Reliability decorator: RetryingModel wraps any CompletionModel and retries setup-time failures with exponential backoff that honours Retry-After hints surfaced by the adapter.

Each adapter classifies its own error type via the Retryable trait (AnthropicError in ailoop-anthropic, AzureOpenAIError in ailoop-azure-openai); the decorator only needs to know whether an error is Permanent or Transient { retry_after }.

§Scope

Only the call to CompletionModel::chat_stream is retried. Once the stream is open, mid-stream errors propagate to the caller unchanged — the engine has already consumed deltas and built partial assistant state, and replaying from that point is not safe in general.

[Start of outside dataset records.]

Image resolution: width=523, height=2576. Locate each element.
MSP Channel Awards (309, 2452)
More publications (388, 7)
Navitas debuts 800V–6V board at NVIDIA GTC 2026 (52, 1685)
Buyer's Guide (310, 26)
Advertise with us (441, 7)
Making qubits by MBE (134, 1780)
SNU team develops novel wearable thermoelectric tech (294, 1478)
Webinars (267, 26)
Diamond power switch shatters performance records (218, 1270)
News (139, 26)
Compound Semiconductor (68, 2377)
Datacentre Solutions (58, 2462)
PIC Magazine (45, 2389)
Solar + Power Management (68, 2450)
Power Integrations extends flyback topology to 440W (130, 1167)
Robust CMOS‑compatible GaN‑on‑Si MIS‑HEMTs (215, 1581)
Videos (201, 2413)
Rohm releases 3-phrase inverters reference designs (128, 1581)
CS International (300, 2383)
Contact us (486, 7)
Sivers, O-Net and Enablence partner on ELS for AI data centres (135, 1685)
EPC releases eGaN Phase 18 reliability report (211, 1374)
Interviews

Reissuing the entire request from the engine layer would also discard work the model has already done. If retry-on-mid-stream becomes important later it belongs above this layer (in the engine), not here.

Structs§

RetryConfig
Backoff settings for RetryingModel.
RetryingModel
Decorator that retries setup-time failures of an inner CompletionModel using exponential backoff with optional jitter, honouring Retry-After when the inner error provides it.

Enums§

RetryClassification
Outcome of Retryable::retry_classification: whether the decorator should attempt the call again, and after how long.

Traits§

Retryable
Adapter-side classification of an error as retryable or not.